BEGIN EXERCISE MATERIAL

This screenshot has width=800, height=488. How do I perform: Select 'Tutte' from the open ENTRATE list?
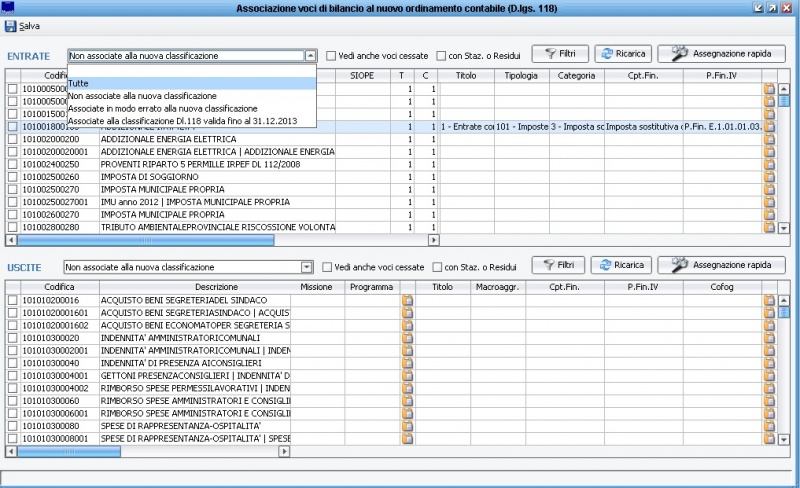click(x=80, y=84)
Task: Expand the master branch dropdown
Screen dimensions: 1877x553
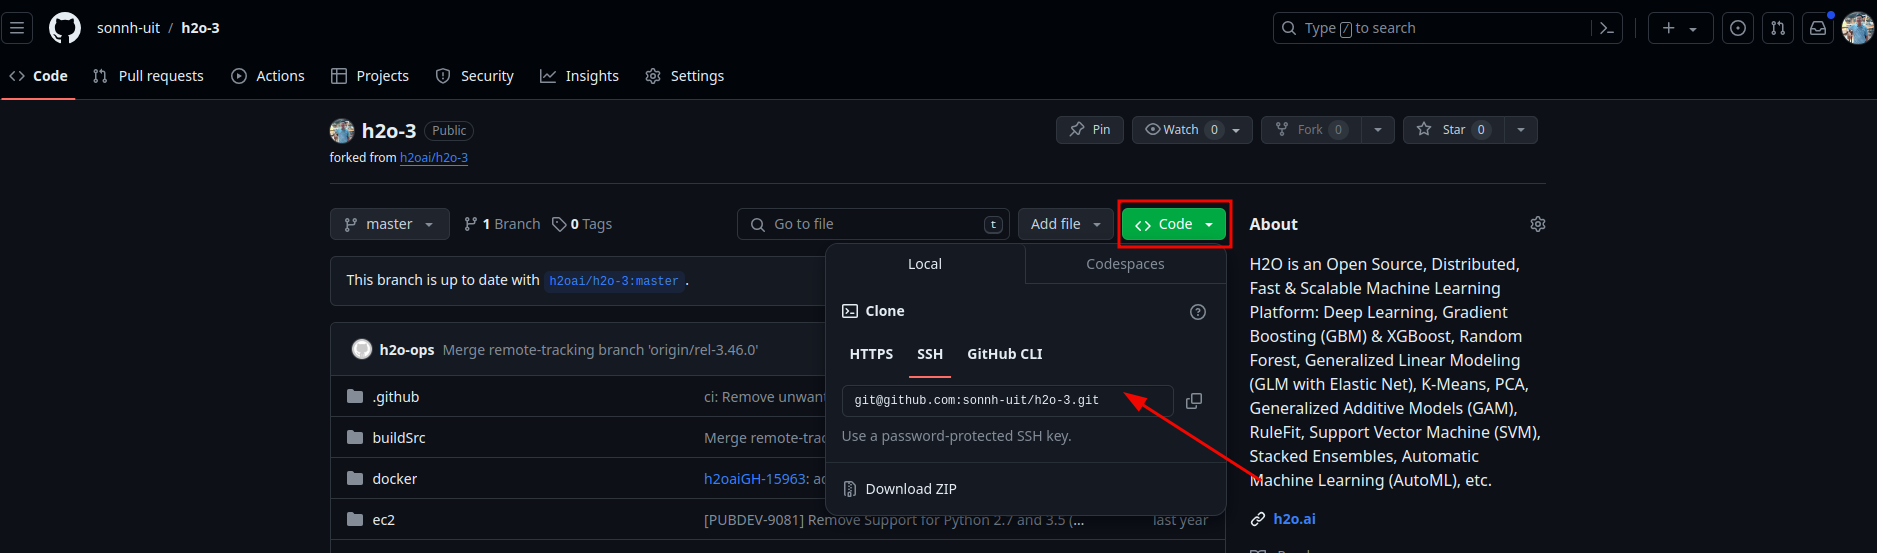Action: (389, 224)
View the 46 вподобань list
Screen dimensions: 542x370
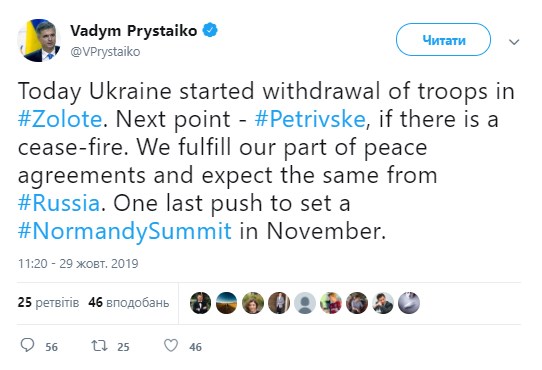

END EXERCISE MATERIAL
BEGIN EXERCISE MATERIAL

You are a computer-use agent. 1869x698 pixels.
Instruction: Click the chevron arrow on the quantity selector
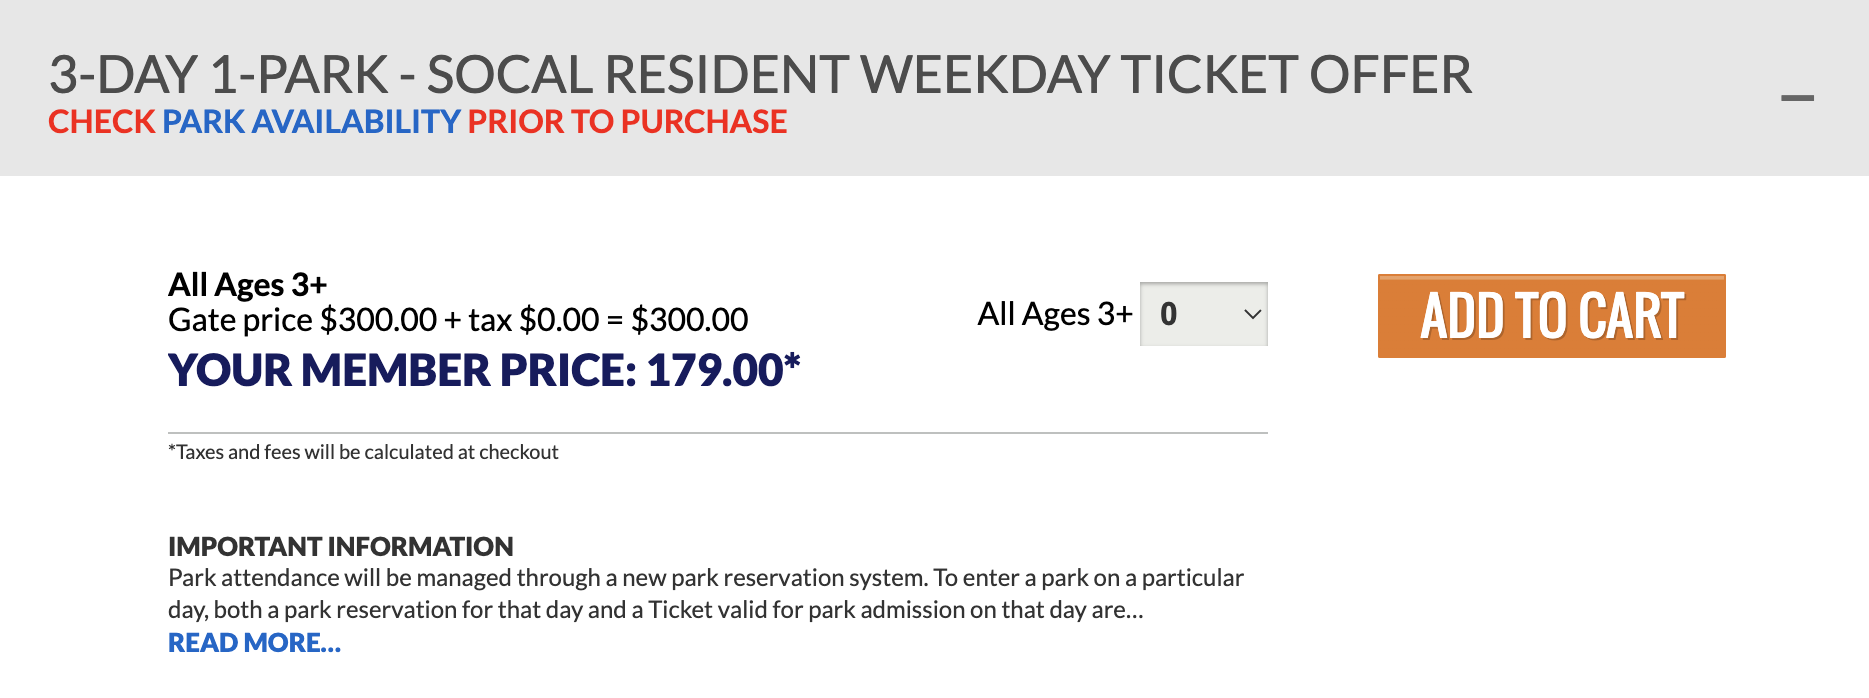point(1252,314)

END EXERCISE MATERIAL
BEGIN EXERCISE MATERIAL

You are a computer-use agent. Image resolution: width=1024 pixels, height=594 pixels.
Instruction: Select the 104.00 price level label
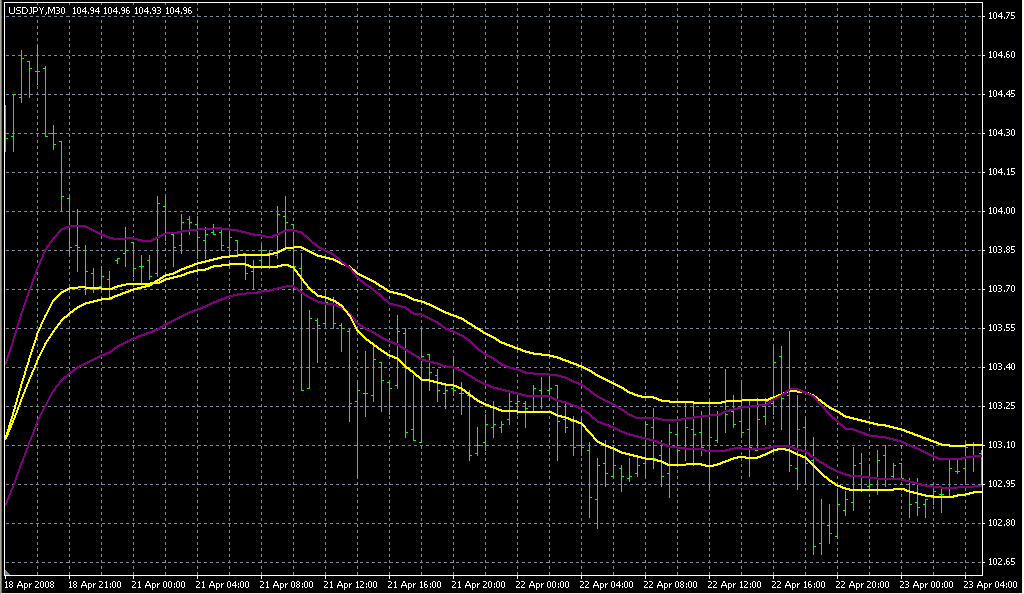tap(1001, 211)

END EXERCISE MATERIAL

## TRY IT
Search the entries for the word "agent". Copy each line where it appears.

## EXERCISE SOLUTION
You are a computer-use agent. 1869x698 pixels.
You are a computer-use agent. Image resolution: width=1024 pixels, height=594 pixels.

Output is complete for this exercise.